With a low-level-only workflow, even small changes often mean compile, link, and deploy—minutes to hours, depending on the codebase. Interpreted scripts plus JSON/XML-style configuration draw a clean boundary between the stable C++ core and the volatile content layer. You pay a modest runtime tax (parse time, interpretation) but you buy shorter iteration loops, easier A/B experiments, and content patches that do not require shipping new binaries.
...it's about convenience and development speed
Scripting enables a fundamentally different development rhythm: the write–test–fix loop collapses to seconds because languages are interpreted and many setups support hot reload. You can nudge an enemy's detection logic or aggression tuning and see the outcome immediately in-game. Modern engines add live inspectors, debug consoles, and visual debugging hooks - exactly what you want when design asks for constant pivots. Standing up several AI behavior variants in one evening becomes realistic, so teams can experiment without treating every idea like a production milestone. Compared with the C++ pipeline, where each tweak might cost thirty seconds to minutes of rebuild time, a script-forward workflow is simply easier to stay "in the zone" with.
...surprisingly, it's also about safety
Sandboxed scripting is mostly about isolation: each script runs inside a controlled environment with a deliberately narrow API. In Lua, for instance, you can spin up separate VMs (lua_State) with their own global tables and expose only the bindings you intend—blocking raw filesystem access, sockets, process spawning, and similar primitives unless you explicitly whitelist them. Typical gameplay-facing surfaces might look like SpawnActor(), GetPlayerHealth(), or PlaySound().
You can also cap risk operationally: maximum CPU time per script tick, memory budgets, instruction budgets, call counts, recursion depth (whatever your VM exposes) and hard-stop the script when a limit trips. When script code misbehaves, the interpreter can usually trap the error, log context, and let the native core keep running. Native plugins and dynamically loaded modules are different: they generally execute in-process with the engine, so a stray pointer or buffer overrun can still take the whole process down.
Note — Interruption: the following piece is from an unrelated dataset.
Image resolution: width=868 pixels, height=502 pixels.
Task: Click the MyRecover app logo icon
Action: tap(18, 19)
...it's about overall project reconfigurability
Hard-coded literals in C++ become architectural friction: every tweak to an AI tunable forces a full native iteration: preprocess, compile, link, ship bits and before anyone can feel the change in-game. That pain shows up fastest when you are chasing numbers such as damage modifiers, nav penalties, aggression thresholds, or weapon timings. The straightforward fix is to push anything gameplay-facing into external data (JSON/XML/INI), spreadsheets, custom DAG formats, or database rows, so designers can rebalance without touching source. Many engines layer reflection-style property systems on top so values hydrate from disk and can be edited live in inspectors.
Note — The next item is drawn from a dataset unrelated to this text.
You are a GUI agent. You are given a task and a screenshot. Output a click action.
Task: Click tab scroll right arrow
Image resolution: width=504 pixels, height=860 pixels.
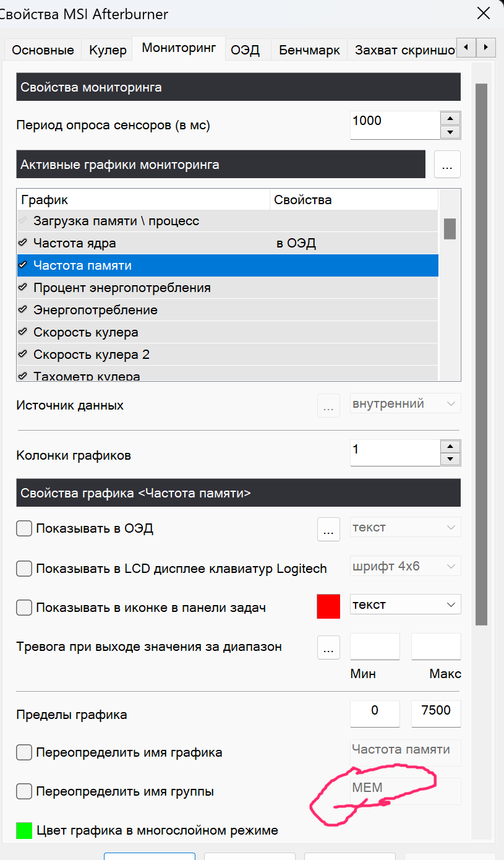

Hot reload for scripts usually boils down to watching files and re-importing modules: the tooling notices that a script changed, reloads that unit inside the running interpreter, and keeps the native host process alive. That workflow matters when you are iterating on AI rules, event handlers, or broader mechanics and want feedback without a reboot cycle.
...it'so a door for the community
User-generated content needs a low floor for contributors: easy tooling and modest prerequisites. Shipping a mod-facing C++ surface usually means an SDK with headers, build docs, ABI promises, and matrix-testing across compiler versions and platforms: Visual Studio generations, GCC, Clang, and whatever else your players use. Scripting sidesteps much of that: the interpreter already ships inside the game, so modders mainly need an editor, your dialect docs, and enough syntax to stay out of trouble.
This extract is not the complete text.